El primer ministro de la República Popular China, Li Qiang, hizo un llamamiento oficial para articular esfuerzos orientados a estabilizar la demanda externa y profundizar la cooperación comercial a nivel internacional. El pronunciamiento del jefe de Gobierno se produjo en un contexto macroeconómico caracterizado por la debilidad de la demanda interna dentro del mercado doméstico, un factor que continúa ejerciendo presión a la baja sobre el ritmo de crecimiento de la segunda economía mundial, sumado a la persistencia de riesgos coyunturales en el entorno exterior.
Li subrayó la necesidad de aplicar un conjunto de medidas operativas dirigidas a respaldar a las empresas exportadoras y diversificar los destinos del comercio exterior chino. La estrategia busca compensar el menor dinamismo del consumo de los hogares y de la inversión privada en el plano local mediante un mayor volumen de intercambios con economías emergentes y socios comerciales estratégicos en Asia, América Latina, África y Europa.
En su intervención, el primer ministro enfatizó la relevancia de ampliar la cooperación comercial multilateral y bilateral mediante la firma y modernización de tratados de libre comercio, la facilitación de trámites aduaneros y la optimización de los servicios de logística internacional. Asimismo, las directrices oficiales contemplan el impulso a nuevas modalidades de comercio, como el comercio electrónico transfronterizo y la creación de almacenes en el extranjero, con el propósito de elevar la eficiencia de la cadena de suministro de las firmas chinas.
El llamado de la alta autoridad gubernamental abarca de igual modo el abordaje preventivo de las incertidumbres y riesgos que se vislumbran en el panorama geopolítico y económico global. Entre las variables externas bajo seguimiento por parte del Gabinete chino figuran el incremento de barreras arancelarias en mercados desarrollados, las fluctuaciones en las cotizaciones de las materias primas y las tensiones en las rutas del transporte marítimo internacional, factores que amenazan la estabilidad del flujo de mercancías.
La hoja de ruta instruida por Li Qiang requiere la acción coordinada del Ministerio de Comercio, la Administración General de Aduanas, el Banco Popular de China y los gobiernos provinciales.
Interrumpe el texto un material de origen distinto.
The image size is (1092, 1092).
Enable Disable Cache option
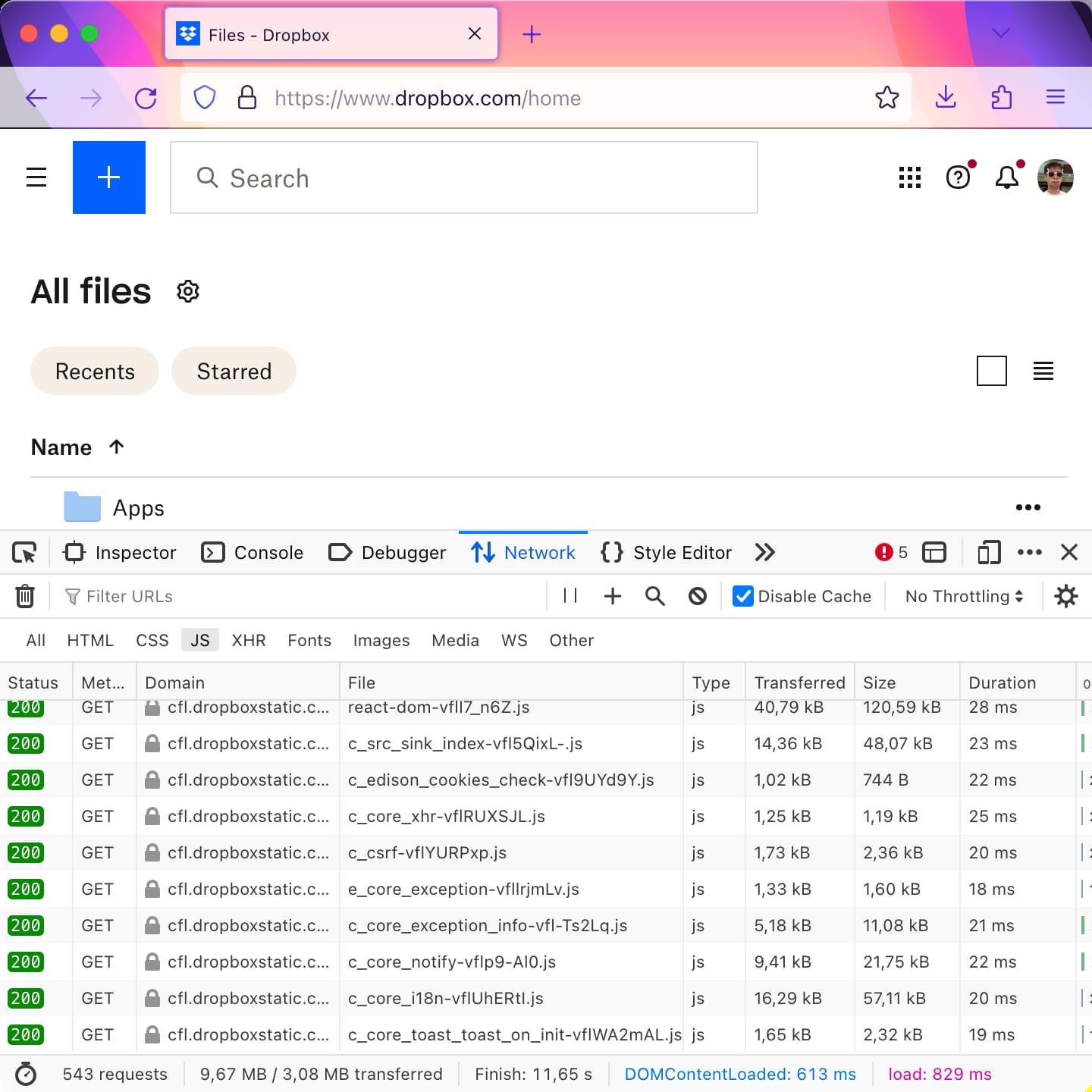point(742,596)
Las dependencias públicas deberán implementar facilidades de financiamiento para el comercio exterior, ampliar la cobertura de los seguros de crédito a la exportación y reforzar el apoyo técnico a las pequeñas y medianas empresas orientadas a los mercados internacionales.
Los indicadores sobre el desempeño del comercio exterior y los índices de ventas al menor en los próximos trimestres permitirán evaluar la efectividad de las directrices fijadas por el primer ministro. Los organismos de supervisión económica e instituciones financieras globales monitorean con atención la evolución de la balanza comercial de China, dado su peso determinante en las cadenas globales de valor y en la demanda de insumos y materias primas a escala internacional.